Social Security is “celebrating” its 75 birthday… but there is little to cheer about since this program is running a deficit this year and those deficits will grow in magnitude in the years to come. As former Rep. J.C. Watts explains, this year should put to bed once and for all debates about the usefulness of Social Security’s “trust fund”:



When I was serving in Congress during the 1990s, there was a lot of talk about the Social Security trust fund and what Vice President Al Gore and lawmakers referred to as the Social Security “lock box.” We are finding out today just how meaningless that “lock box” is for taxpayers. It’s true that for years Social Security had excess revenues it lent to the general treasury in exchange for government bonds.


Today, the Social Security Administration can use those bonds to cover the shortfall.


Yet the trust fund is little comfort to taxpayers. When the Social Security Administration cashes in a bond, the money comes from the treasury. In other words, taxpayers are still on the hook.

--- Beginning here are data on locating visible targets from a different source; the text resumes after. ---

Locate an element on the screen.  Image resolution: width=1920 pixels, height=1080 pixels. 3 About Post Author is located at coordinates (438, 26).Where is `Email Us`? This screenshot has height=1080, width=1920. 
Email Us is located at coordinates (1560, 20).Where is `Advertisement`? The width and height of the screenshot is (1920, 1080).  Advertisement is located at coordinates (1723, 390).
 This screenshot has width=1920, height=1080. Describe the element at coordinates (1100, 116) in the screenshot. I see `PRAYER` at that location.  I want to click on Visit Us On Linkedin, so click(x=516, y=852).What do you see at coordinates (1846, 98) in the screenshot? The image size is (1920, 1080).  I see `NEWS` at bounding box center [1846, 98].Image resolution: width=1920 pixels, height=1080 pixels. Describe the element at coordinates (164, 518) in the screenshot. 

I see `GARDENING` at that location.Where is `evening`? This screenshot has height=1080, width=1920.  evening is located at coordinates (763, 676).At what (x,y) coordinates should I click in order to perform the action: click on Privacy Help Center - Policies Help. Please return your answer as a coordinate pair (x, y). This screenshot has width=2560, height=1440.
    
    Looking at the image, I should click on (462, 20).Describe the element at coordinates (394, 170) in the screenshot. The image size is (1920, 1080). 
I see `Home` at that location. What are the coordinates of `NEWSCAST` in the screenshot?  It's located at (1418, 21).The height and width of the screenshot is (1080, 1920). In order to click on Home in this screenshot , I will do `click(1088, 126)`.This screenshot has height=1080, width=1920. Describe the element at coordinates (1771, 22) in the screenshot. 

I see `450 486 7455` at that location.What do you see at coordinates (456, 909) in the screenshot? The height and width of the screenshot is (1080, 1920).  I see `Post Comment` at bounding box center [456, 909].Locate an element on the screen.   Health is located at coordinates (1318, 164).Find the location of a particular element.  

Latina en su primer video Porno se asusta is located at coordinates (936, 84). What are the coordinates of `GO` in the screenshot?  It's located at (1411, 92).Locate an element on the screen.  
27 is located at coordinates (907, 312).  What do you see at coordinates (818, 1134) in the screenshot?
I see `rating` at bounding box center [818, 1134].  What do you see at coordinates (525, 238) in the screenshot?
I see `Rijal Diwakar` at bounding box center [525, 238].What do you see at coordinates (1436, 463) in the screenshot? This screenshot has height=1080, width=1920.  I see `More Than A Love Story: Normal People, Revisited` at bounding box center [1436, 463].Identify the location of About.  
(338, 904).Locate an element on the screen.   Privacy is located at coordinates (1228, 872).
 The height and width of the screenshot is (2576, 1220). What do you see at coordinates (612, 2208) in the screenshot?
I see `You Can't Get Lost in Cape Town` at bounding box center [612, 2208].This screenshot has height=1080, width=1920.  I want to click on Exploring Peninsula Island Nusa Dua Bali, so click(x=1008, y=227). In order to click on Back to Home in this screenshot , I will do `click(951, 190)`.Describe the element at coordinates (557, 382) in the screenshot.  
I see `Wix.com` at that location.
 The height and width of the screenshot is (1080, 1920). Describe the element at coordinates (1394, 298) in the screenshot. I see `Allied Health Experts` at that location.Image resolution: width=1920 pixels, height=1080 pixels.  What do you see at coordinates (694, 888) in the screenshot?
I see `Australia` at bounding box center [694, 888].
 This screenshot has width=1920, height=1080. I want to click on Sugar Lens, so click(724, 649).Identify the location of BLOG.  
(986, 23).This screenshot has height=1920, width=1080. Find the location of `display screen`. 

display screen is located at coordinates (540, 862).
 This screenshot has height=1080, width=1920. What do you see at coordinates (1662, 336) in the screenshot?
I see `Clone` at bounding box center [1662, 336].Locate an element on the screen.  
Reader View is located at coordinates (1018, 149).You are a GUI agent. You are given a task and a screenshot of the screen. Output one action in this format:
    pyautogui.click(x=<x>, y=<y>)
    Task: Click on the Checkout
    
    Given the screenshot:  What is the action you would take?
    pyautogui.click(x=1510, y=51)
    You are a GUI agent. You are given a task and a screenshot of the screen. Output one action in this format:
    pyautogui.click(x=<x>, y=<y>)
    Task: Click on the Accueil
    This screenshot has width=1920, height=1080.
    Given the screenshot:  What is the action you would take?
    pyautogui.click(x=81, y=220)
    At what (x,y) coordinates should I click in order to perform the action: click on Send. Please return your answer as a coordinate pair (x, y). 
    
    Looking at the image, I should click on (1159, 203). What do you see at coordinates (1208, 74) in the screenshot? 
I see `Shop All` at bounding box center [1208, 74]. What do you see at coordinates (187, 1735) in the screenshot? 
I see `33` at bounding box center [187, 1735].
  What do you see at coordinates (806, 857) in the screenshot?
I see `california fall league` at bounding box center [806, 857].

One government agency owing money to another is like your left pocket owing money to your right: all the money ultimately comes from you.


Let’s hope this “birthday celebration” is an occasion where policymakers take a serious look at Social Security. It’s time to admit that Social Security as structured simply isn’t sustainable. We need real reforms, including adjustments to reduce the rate of growth of benefits for future workers and raising the retirement age to keep up with life expectancy, to prevent this venerated program from being a permanent drag on our economy.